It was as quiet at the kitchen table as it was outside the house — which is saying something. Around this time, 4 a.m., is when all the critters and even the night itself seem to stop moving.
In the predawn darkness, with each dining chair occupied by one of four generations of West Texas ranchers, photographer Anouk Masson Krantz tried to drum up something — anything — to start the conversation. A French immigrant who had spent her career in New York working for fashion brands and magazines, Krantz had felt a pull away from the city and into the West. She wanted to know the people who called these places home.
But now that she was here, at the literal table, she wasn’t so sure.
“This one rancher was reluctant to open the door to me,” says Krantz. “I think they figured because I’m French and from the city that I wouldn’t wake up on time and show up. And while we were trying to talk, everything I said sounded like gibberish to him because I have an accent, and he’s this gruff man who speaks in a strong West Texan accent through his mustache, so I was only picking up every other word of his. It was so awkward.”
But after the dishes were cleared, he offered to take her out to check the cattle anyway.

When they finally reached the herd after driving across thousands of acres of ranchland, something like fate seemed to take hold of the sky. A classic big valley storm rolled in. Krantz found herself stuck for hours with thunder, hail, wind and a rancher.
“I could see that the storm wasn’t going anywhere, so I’d better just say something,” she recalls. “So we started a conversation and pretty soon we forgot that it was there above our heads. We had the best time. We realized that we actually had friends in common.”

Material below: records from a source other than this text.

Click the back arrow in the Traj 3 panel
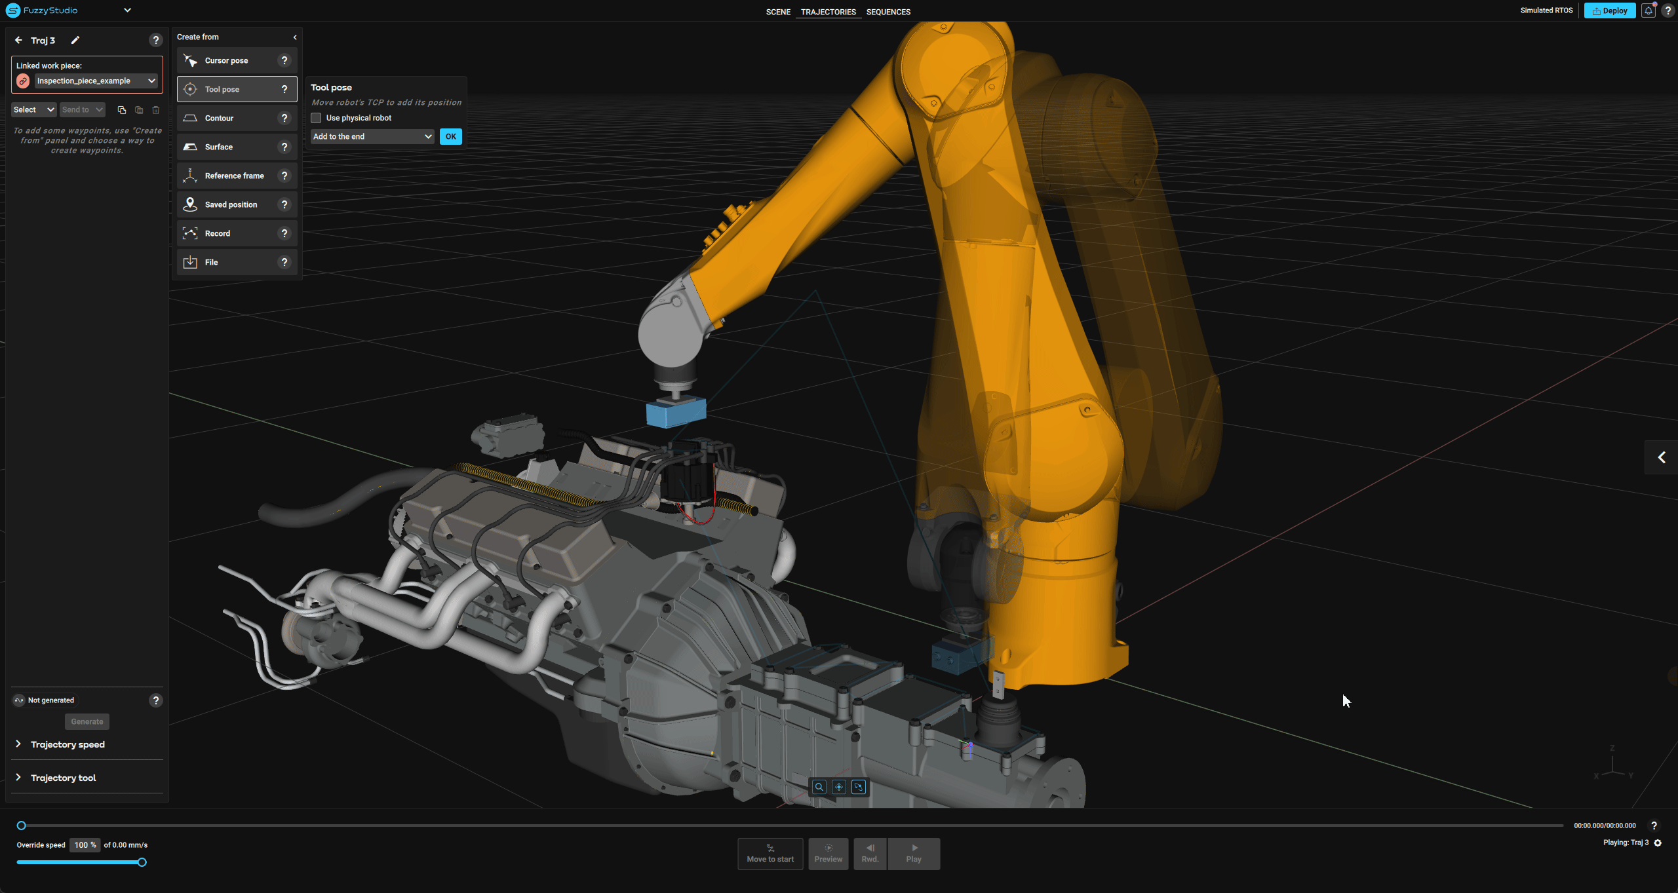Viewport: 1678px width, 893px height. click(x=18, y=40)
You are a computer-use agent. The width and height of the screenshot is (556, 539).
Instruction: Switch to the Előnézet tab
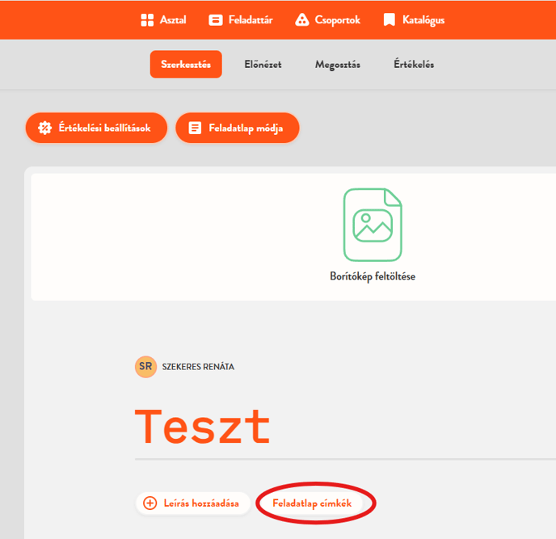point(263,65)
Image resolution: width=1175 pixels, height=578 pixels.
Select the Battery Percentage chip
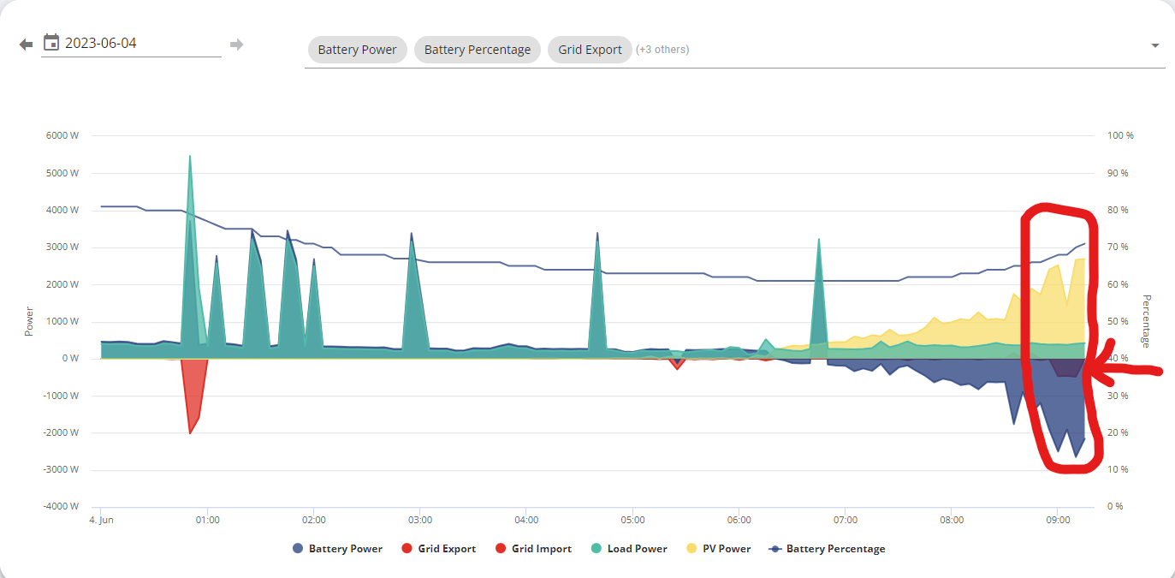478,50
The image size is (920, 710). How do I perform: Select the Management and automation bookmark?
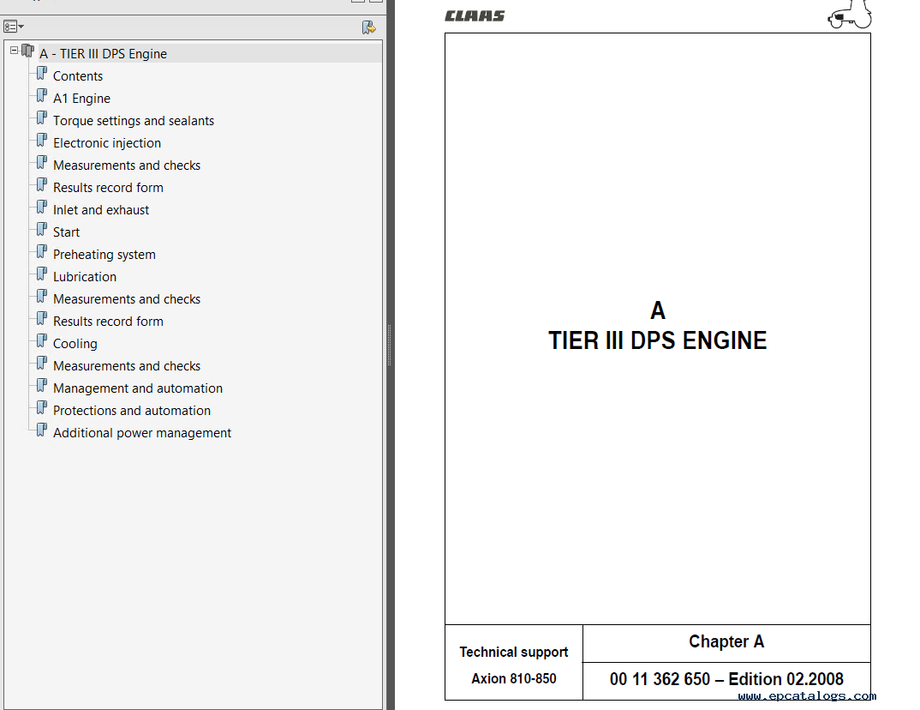[138, 388]
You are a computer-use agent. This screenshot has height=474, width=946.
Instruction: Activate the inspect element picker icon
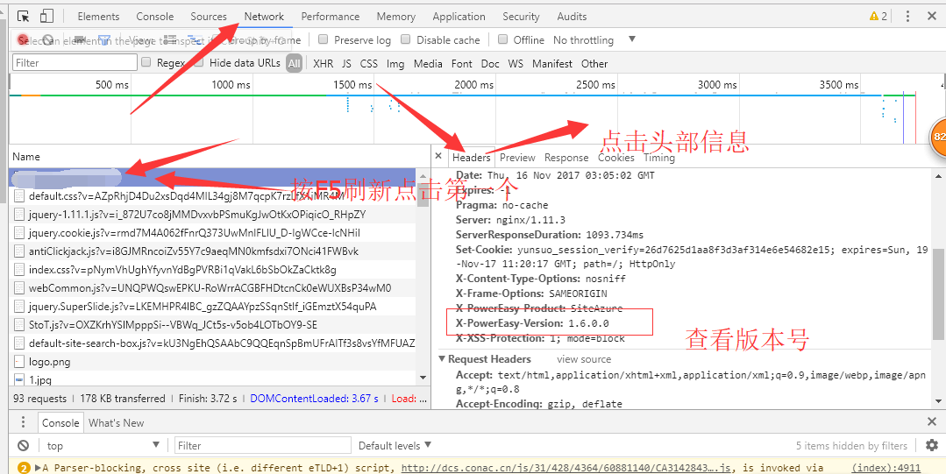click(23, 17)
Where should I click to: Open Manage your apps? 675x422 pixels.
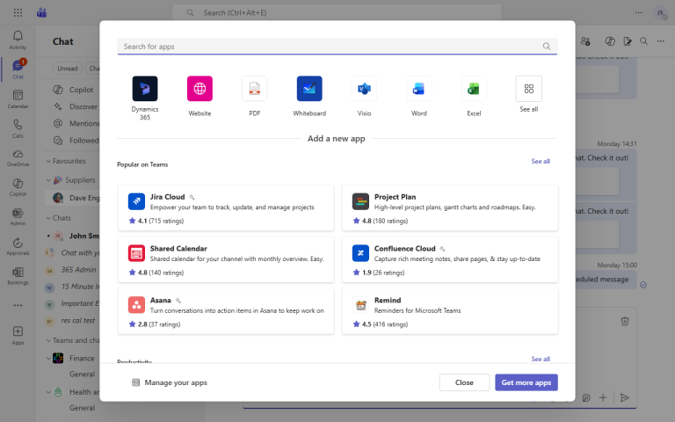pos(169,382)
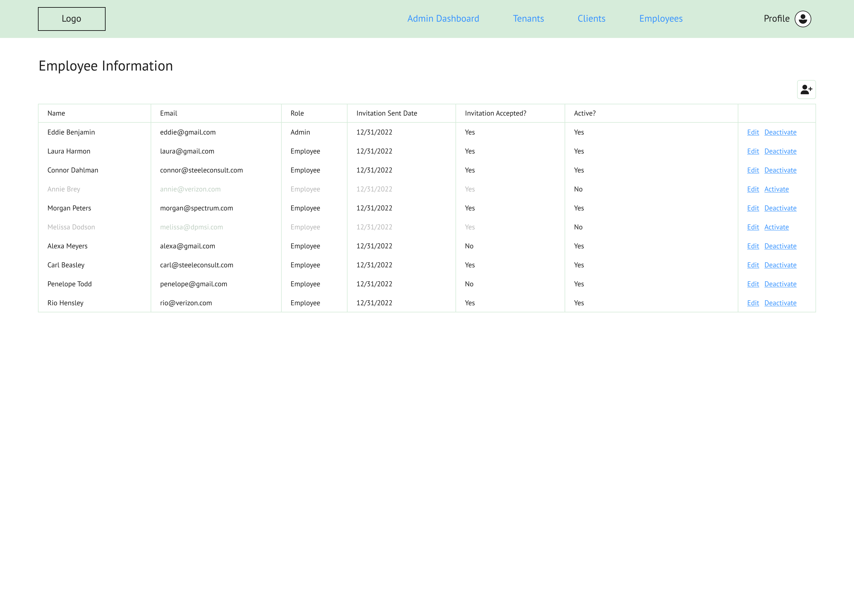854x607 pixels.
Task: Click the Name column header
Action: pos(56,113)
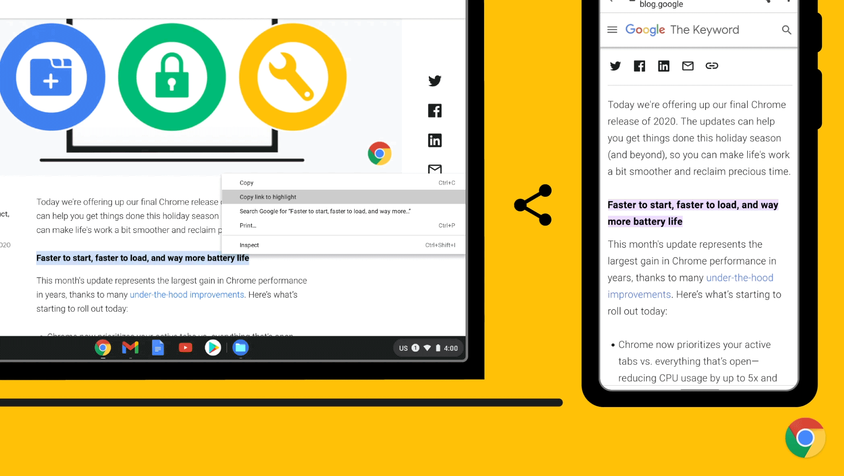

The storm eventually broke enough for the pair to make the drive back to the house. Before he said goodbye, the once-gruff rancher told Krantz, “You’re welcome back anytime. You’re part of my family.”
“My hope is for people around the world to look at the American West and then take a few steps back and reflect upon their own lives. This place has helped me reflect upon my own life, and to be a better person.”
— Anouk Masson Krantz
Hearing that changed the course of her life. “If it wasn’t for that storm, I wouldn’t be here. I think it was God saying, ‘Look, you’re going to have to go through this in order to get a chance to be a part of this culture.’”
That day marked the beginning of Krantz’s magnum opus: to document cowboy and ranching life with beauty and nuance that mirrors the community itself. To capture the balance between a rancher’s tough exterior and their devotion to always help a neighbor. To record the values of hard work, duty and a love of the land she sees transcending generations and modernity.
Since 2017, she’s traveled over 125,000 miles solo and published four photography books documenting ranches, rodeos and the West. Each has hit bestseller lists.
“All my work has been about this unbelievable culture, the cowboys across the Americas,” she says. “But it’s also much deeper than that. It’s about humanity. It’s about who we’ve become. My hope is for people around the world to look at the American West and then take a few steps back and reflect upon their own lives. This place has helped me reflect upon my own life, and to be a better person. I want to create something that is beautiful and can help us to be better collectively on this earth.”